Programming in OpenMP Offloading¶
In this article, we explore how to write a simple OpenMP Offloading program. OpenMP Offloading extends the familiar OpenMP model to support heterogeneous computing by enabling code execution on devices like GPUs. We start with a basic "Hello World" program, illustrating how to move computation from the CPU to the GPU.
Basic OpenMP Offloading Example in C/C++¶
The following example demonstrates a simple "Hello World" program in C/C++.
// hello-world.c
#include <stdio.h>
#include <omp.h>
void Print_Hello_World()
{
for(int i = 0; i < 5; i++)
{
printf("Hello World!\n");
}
}
int main()
{
Print_Hello_World();
return 0;
}
// Compiling the serial code for CPU execution
nvc -mp=multicore -Minfo=mp,accel hello-world.c
If we compile the above program, it will execute on the CPU and sequentially, since we did not any OpenMP Offloding directive calls. However, our goal is to offload part or all of this computation to the GPU.
Offloading Code to the GPU¶
To offload computation to the GPU, we need to use the #pragma omp target
directive. This directive instructs the compiler to execute the enclosed code block on the GPU.
// hello-world.c
#include <stdio.h>
#include <omp.h>
void Print_Hello_World()
{
#pragma omp target
for(int i = 0; i < 5; i++)
{
printf("Hello World!\n");
}
}
int main()
{
Print_Hello_World();
return 0;
}
Compiling for multicore architecture¶
nvc -mp -target=multicore -Minfo=mp,accel hello-world.c
- -mp: Enables OpenMP parallelization.
- -target=multicore: Specifies targeting multicore CPU architecture.
- -Minfo=mp,accel: Provides compiler feedback on OpenMP (mp) and GPU acceleration (accel). Even though this is targeting a multicore CPU, the accel information may still be useful for GPU offloading scenarios in different compilations.
Compiling for GPU architecture¶
nvc -mp=gpu -gpu=cc80 -Minfo=mp,accel hello-world.c
#pragma omp target
: Offloads the enclosed code block to the GPU.- -mp=gpu: Enables OpenMP parallelization.
- -gpu=cc80: Specifies targeting a GPU architecture.
- -Minfo=mp,accel: Provides feedback on OpenMP and acceleration optimizations for the GPU.
Compilation Output Analysis¶
When compiled for both multicore and GPU architectures:
- The compiler generates code that is compatible with both CPU and GPU.
- The output shows the generation of GPU kernels, which are the computational units executed on the GPU.
This simple example demonstrates how OpenMP Offloading allows a single source code to execute on both multicore CPUs and GPUs by modifying compiler flags.
Fortran Example with OpenMP Offloading¶
The OpenMP Offloading model can also be used in Fortran. Below is the "Hello World" example in Fortran, demonstrating how to offload computation to the GPU using similar constructs.

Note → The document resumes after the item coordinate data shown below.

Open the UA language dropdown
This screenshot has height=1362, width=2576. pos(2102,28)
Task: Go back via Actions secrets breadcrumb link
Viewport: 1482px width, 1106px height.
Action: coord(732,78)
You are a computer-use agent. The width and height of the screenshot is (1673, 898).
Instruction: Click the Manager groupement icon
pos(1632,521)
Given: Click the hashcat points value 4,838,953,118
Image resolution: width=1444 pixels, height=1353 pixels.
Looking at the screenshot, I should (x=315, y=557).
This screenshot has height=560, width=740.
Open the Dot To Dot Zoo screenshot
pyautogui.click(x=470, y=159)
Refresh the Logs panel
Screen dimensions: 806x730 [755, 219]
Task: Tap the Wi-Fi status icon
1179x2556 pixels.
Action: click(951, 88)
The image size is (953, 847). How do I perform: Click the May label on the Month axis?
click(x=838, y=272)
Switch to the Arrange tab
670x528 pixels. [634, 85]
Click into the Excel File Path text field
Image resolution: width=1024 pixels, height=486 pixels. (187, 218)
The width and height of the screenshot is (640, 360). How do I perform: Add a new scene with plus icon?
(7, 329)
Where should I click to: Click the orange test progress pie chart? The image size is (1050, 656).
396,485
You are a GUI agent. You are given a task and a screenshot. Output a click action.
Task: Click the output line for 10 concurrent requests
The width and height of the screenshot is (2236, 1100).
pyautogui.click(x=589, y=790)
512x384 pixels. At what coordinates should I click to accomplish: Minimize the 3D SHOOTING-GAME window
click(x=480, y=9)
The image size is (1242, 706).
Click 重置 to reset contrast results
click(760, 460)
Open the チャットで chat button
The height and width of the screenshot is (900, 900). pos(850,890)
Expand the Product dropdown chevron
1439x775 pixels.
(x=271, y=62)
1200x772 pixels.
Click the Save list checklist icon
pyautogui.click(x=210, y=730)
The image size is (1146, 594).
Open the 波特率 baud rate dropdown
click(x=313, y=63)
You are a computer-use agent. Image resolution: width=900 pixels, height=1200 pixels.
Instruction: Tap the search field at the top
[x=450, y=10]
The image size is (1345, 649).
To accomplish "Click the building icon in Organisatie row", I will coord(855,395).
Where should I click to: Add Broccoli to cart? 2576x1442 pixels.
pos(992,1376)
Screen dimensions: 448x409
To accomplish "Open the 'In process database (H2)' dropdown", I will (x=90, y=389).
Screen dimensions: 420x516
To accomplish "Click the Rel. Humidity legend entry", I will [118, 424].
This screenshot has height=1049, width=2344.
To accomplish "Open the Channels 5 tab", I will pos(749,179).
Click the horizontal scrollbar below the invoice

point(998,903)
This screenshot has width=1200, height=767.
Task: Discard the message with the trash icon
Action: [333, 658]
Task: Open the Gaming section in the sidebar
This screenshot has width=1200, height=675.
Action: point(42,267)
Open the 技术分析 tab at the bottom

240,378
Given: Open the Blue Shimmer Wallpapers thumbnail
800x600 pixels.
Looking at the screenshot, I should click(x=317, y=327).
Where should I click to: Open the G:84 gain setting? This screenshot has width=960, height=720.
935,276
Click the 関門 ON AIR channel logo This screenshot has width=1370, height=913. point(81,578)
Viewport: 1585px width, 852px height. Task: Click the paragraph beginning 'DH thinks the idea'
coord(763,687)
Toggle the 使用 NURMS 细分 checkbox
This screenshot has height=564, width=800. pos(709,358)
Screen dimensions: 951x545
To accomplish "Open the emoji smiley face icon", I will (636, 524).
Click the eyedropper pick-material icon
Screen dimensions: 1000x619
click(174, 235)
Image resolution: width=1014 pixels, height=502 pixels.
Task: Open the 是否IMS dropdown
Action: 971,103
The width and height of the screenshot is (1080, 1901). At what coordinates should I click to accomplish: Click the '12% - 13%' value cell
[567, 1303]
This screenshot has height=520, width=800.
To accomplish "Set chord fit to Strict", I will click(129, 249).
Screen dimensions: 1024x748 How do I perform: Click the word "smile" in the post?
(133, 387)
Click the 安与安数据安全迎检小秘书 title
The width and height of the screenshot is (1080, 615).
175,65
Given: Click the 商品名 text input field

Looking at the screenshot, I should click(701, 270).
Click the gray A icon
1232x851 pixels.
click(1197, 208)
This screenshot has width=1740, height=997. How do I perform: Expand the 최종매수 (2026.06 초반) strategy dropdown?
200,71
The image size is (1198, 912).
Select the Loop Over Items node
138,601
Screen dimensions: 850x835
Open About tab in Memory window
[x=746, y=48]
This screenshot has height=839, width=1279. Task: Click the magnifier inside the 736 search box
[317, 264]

subroutine Print_Hello_World()
integer :: i
!$omp target
do i = 1, 5
print *, "Hello World"
end do
!$omp end target
end subroutine Print_Hello_World
program main
use omp_lib
implicit none
call Print_Hello_World()
end program main
Compiling for multicore architecture¶
nvfortran -mp -target=multicore -Minfo=mp,accel hello-world.f90
Compiling for GPU architecture¶
nvfortran -mp=gpu -gpu=cc80 -Minfo=mp,accel hello-world.f90
In Fortran:
- The
!$omp target
directive specifies that the code block should be offloaded to the GPU. - The syntax and behavior mirror the C/C++ example, allowing a similar approach across both languages.
Note: The Fortran compiler may provide limited output regarding target device execution compared to C/C++. However, when properly configured, the code will execute on the specified target device (e.g., GPU).
Technical Considerations in OpenMP Offloading¶
OpenMP Offloading offers significant flexibility for heterogeneous computing, but achieving optimal performance often requires additional constructs and clauses:
- Thread Handling Constructs: OpenMP provides various constructs like
teams
,parallel
, anddistribute
that define how work is distributed across GPU threads. - Mapping Data: The
map
clause enables data transfer between the CPU and GPU, which is critical for ensuring that necessary data is available on the device. - Reduction and Synchronization: The
reduction
andcollapse
clauses facilitate parallel computation of complex operations (e.g., sums) and handle nested loops, respectively.
Key OpenMP Offloading Constructs¶
The table below outlines some essential OpenMP Offloading constructs used for controlling computation and data transfer between the host and device.
OpenMP API | Description |
---|---|
#pragma omp target | Offloads execution to a target device (e.g., GPU). |
#pragma omp loop | Specifies a loop to be parallelized on the target device. |
reduction(op:list) | Applies a reduction operation (e.g., sum, max) across a list of variables, allowing for parallel updates. |
collapse(n) | Combines n nested loops into a single logical loop, simplifying nested loop execution on the device. |
By understanding these constructs, developers can effectively structure code for heterogeneous computing. In future articles, we will explore more advanced constructs and optimizations for parallel execution on GPUs.
Summary¶
This introduction to OpenMP Offloading demonstrates how to transfer code execution from the CPU to the GPU. Using the #pragma omp target
directive, a single source code can be compiled to execute on both multicore CPUs and GPUs.
OpenMP Offloading also provides robust constructs for thread control, data transfer, and parallel reduction, making it a powerful tool for developing high-performance applications on heterogeneous systems.